- [What the exercise asks]
If a line in the listing below has the string "each", copy it out.

*** Available data

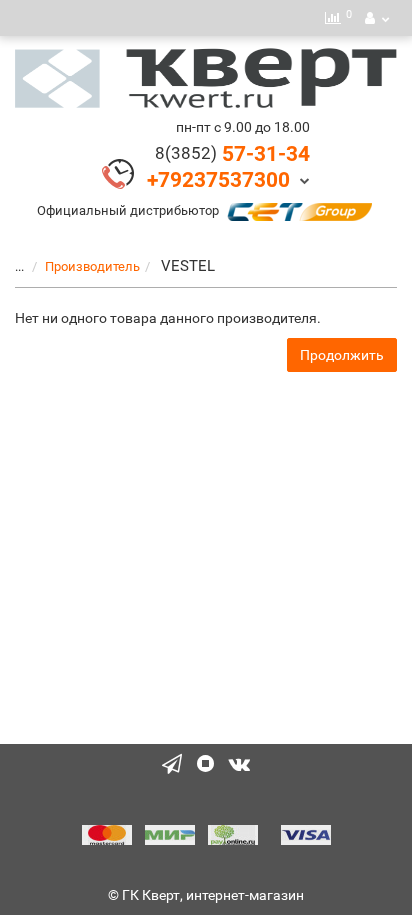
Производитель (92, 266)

******
*** Available data

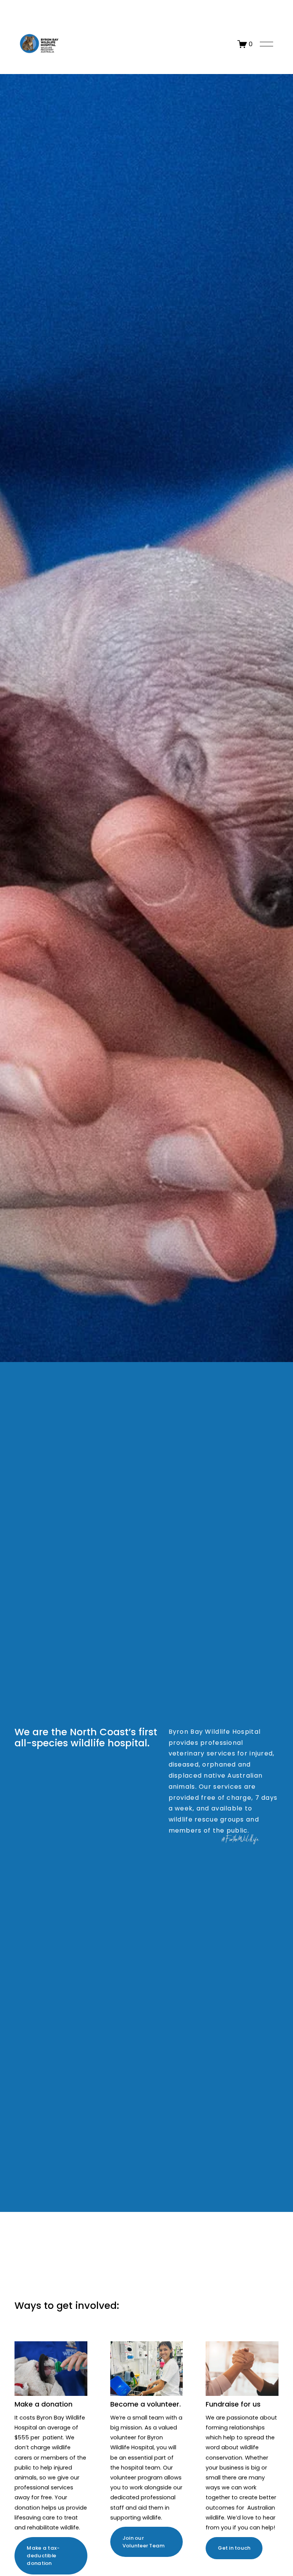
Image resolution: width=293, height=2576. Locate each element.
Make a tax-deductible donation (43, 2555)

******
*** Available data

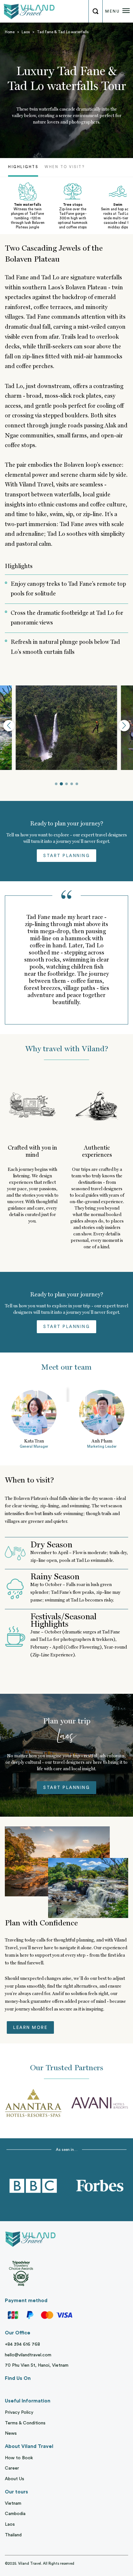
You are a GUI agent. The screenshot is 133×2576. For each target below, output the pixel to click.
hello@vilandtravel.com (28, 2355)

******

- [Output for this exercise]
Image resolution: width=293, height=2576. Locate each element.
You are a GUI agent. The screenshot is 133×2576. For each target below, output the pixel to click.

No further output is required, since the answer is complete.